È corretto dire che l’Inter per certi versi ricorda il suo Milan: un grande gruppo?
«Verissimo. In certi casi deve essere la società a creare il contesto per far rendere al meglio i giocatori. Uno spogliatoio coeso ti spinge a dare di più, a superare ogni difficoltà. Io posso testimoniarlo nella mia duplice veste. Da senatore del Milan e da straniero nel vestuario del Barça».
I tifosi dell’Inter sognano ripensando all’esito della stessa semifinale nel 2010...
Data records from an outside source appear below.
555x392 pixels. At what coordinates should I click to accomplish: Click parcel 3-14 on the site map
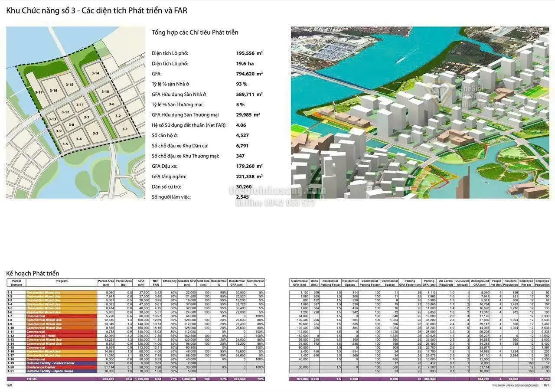pyautogui.click(x=95, y=73)
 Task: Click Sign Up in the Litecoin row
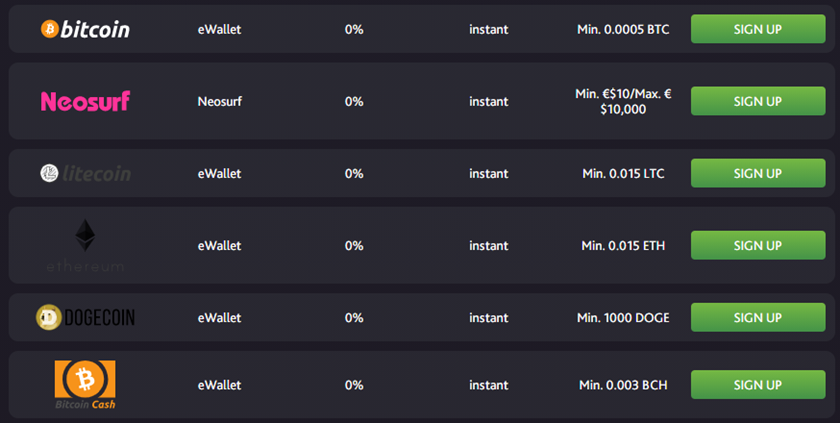(758, 173)
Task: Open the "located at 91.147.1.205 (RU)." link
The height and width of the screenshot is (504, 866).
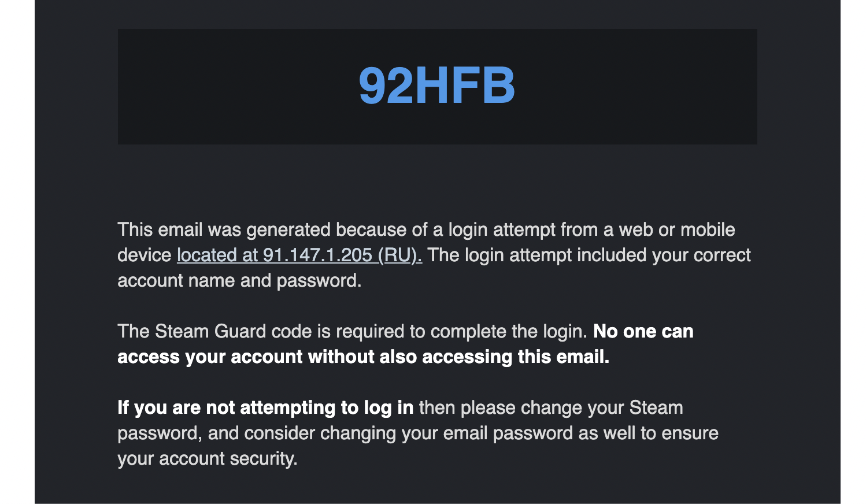Action: pyautogui.click(x=299, y=255)
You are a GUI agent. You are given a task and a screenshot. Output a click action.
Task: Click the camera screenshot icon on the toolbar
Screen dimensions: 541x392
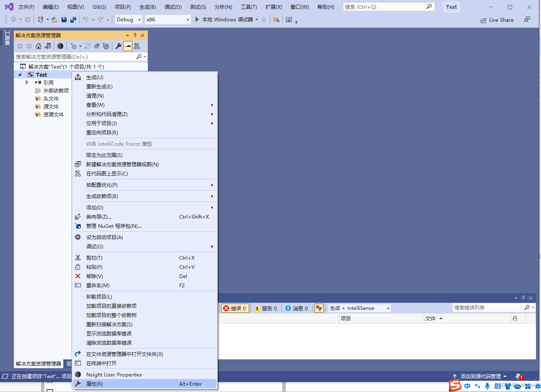coord(289,20)
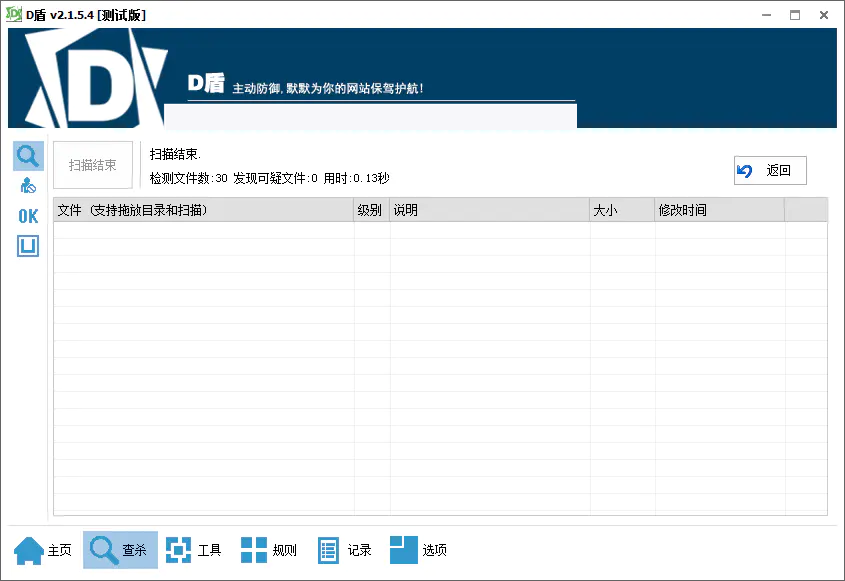845x581 pixels.
Task: Click the 扫描结束 scan status button
Action: tap(92, 165)
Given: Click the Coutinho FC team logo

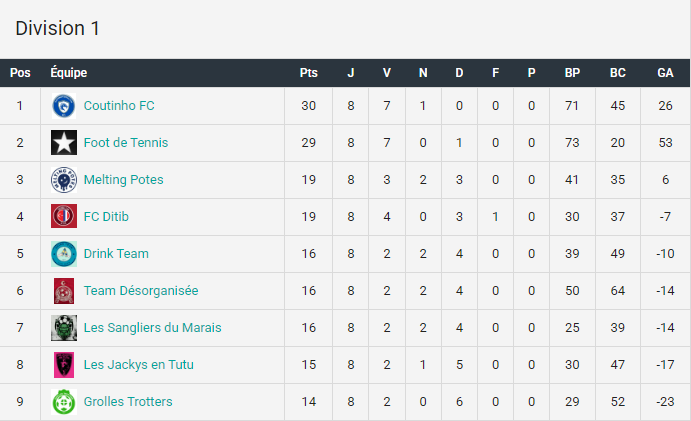Looking at the screenshot, I should (x=64, y=106).
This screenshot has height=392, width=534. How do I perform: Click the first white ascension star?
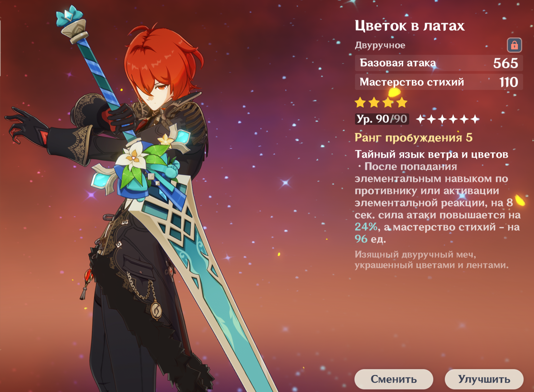pyautogui.click(x=421, y=119)
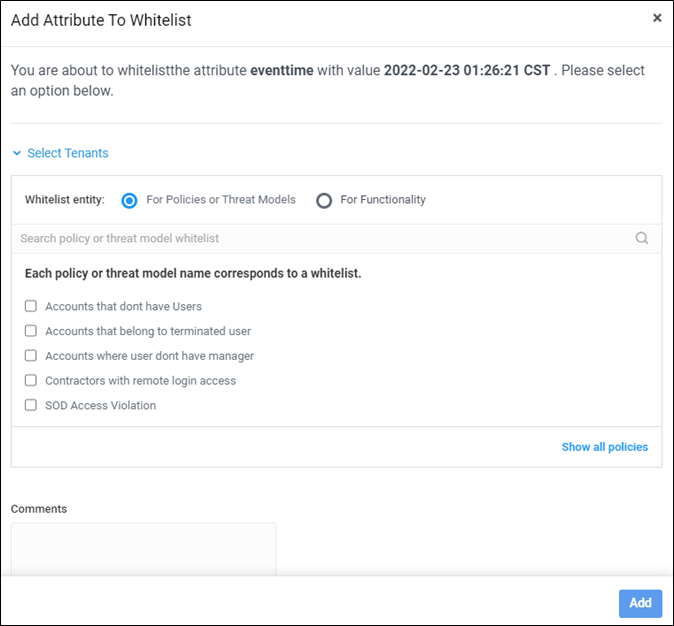
Task: Check Contractors with remote login access
Action: coord(31,381)
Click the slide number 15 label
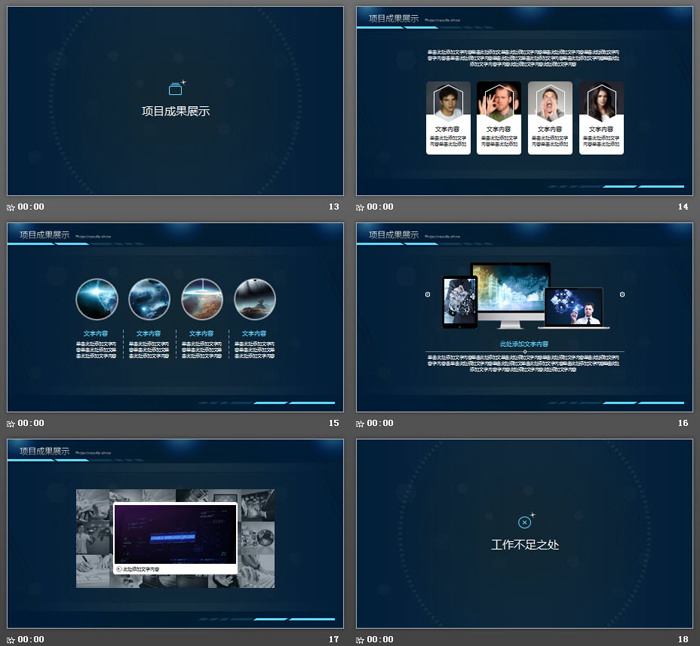Screen dimensions: 700x646 pyautogui.click(x=334, y=423)
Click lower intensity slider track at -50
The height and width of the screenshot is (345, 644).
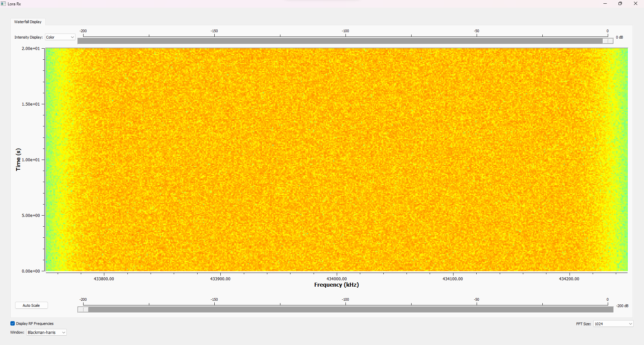(x=476, y=309)
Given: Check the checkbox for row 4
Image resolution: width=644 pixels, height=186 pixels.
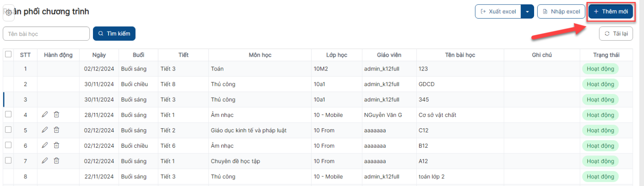Looking at the screenshot, I should pyautogui.click(x=8, y=114).

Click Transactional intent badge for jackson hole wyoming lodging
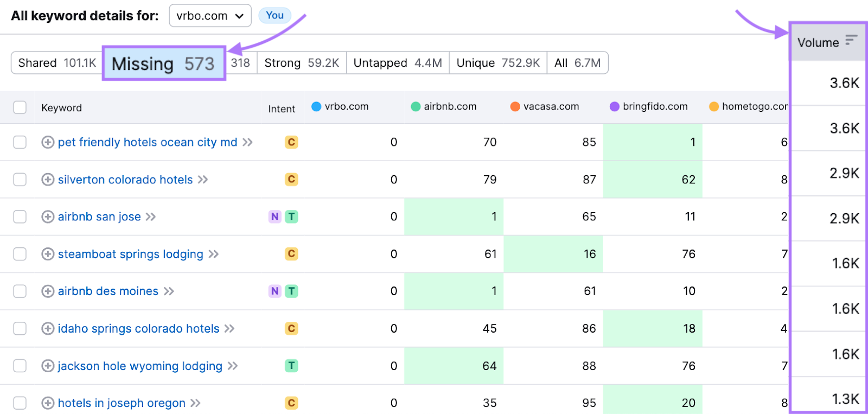291,366
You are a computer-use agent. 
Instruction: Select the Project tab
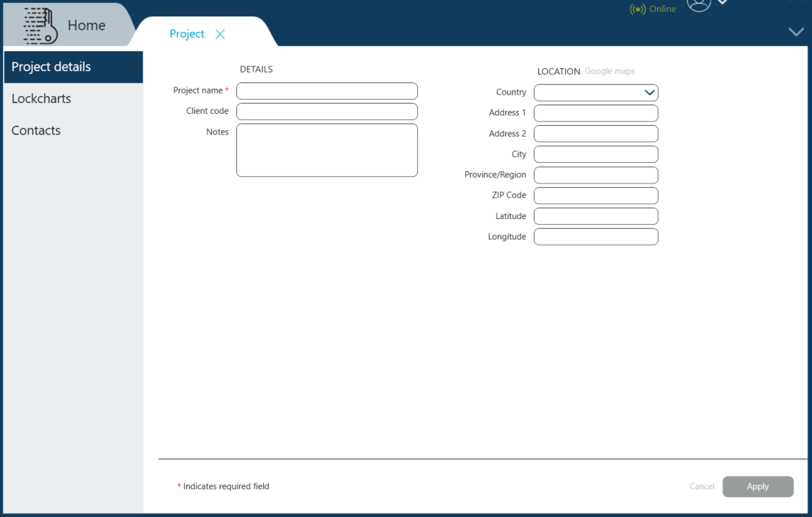pyautogui.click(x=187, y=34)
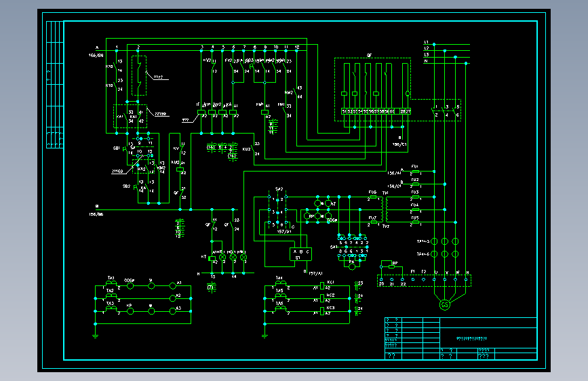The width and height of the screenshot is (588, 381).
Task: Select terminal 20 in dashed terminal strip
Action: [x=381, y=279]
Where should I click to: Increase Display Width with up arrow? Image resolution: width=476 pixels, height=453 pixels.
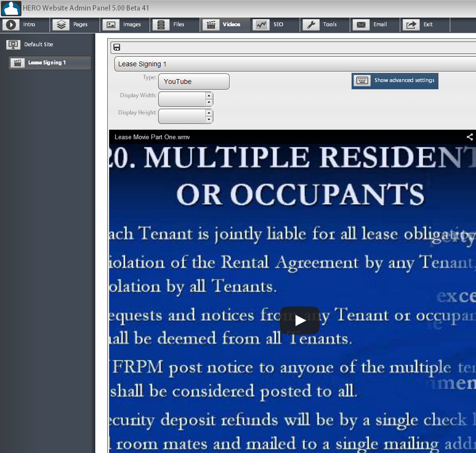pyautogui.click(x=209, y=96)
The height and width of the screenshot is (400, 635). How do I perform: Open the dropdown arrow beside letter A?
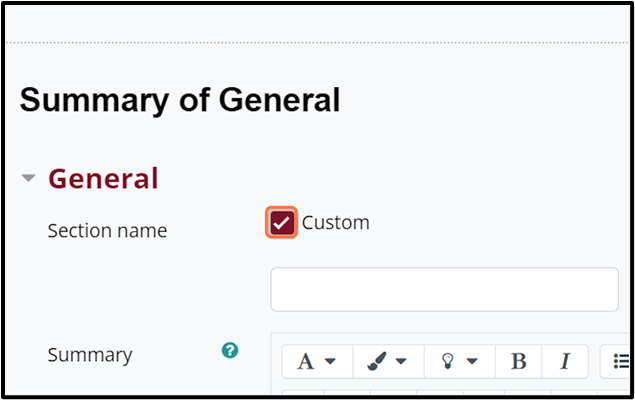pyautogui.click(x=330, y=361)
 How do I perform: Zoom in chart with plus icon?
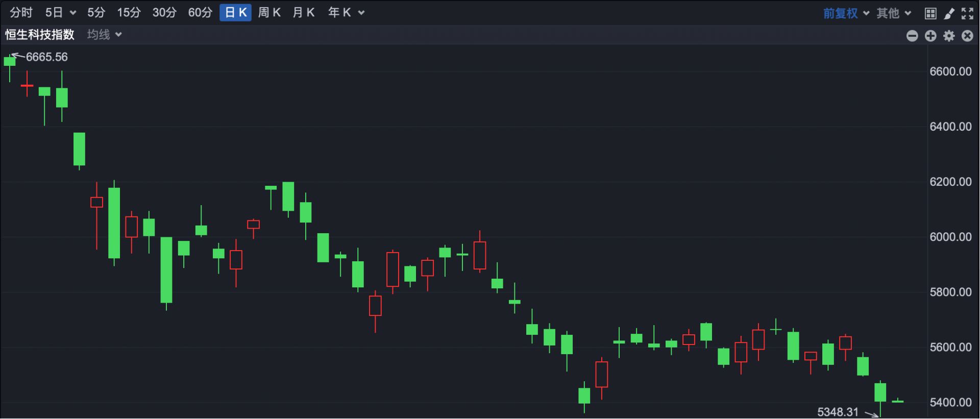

«I ricorsi storici fanno parlare e sperare... Quando lo ricordo ai miei amici interisti partono le scaramanzie...».
Intoppi da non sottovalutare?
«Per l’Inter sarebbe stato meglio giocare la prima gara a San Siro. Il Barcellona disputerà la partita d’andata come se fosse una finale, con la sua filosofia di gioco. I nerazzurri non devono commettere l’errore di avere un atteggiamento speculativo, pensando che ci sono ancora 90 minuti per ribaltare il risultato. Rischia che poi sia troppo tardi».
In quale settore del campo può vincere la partita?
«A centrocampo. L’Inter ha tre giocatori — Barella Calhanoglu e Mkhitaryan — che offrono al contempo equilibrio e imprevedibilità. Ciò determina anche il numero di palloni che arriveranno agli attaccanti».
Sarà dura per Acerbi fermare il centravanti blaugrana Lewandowski?
«Non arriva mai all’uno contro uno. Riveste i panni di direttore della difesa, in genere impedisce ai centravanti avversari di avvicinarsi all’area interista».
Due anni fa dopo la sconfitta interna con il Monza, Inzaghi era a rischio esonero. Ora si celebra il suo record per aver raggiunto Herrera con due semifinali di Champions. Quanto è cresciuto?
«Direi che il suo valore esula dai risultati ottenuti. Consideriamo pure l’abilità a gestire il turn over sui tre fronti».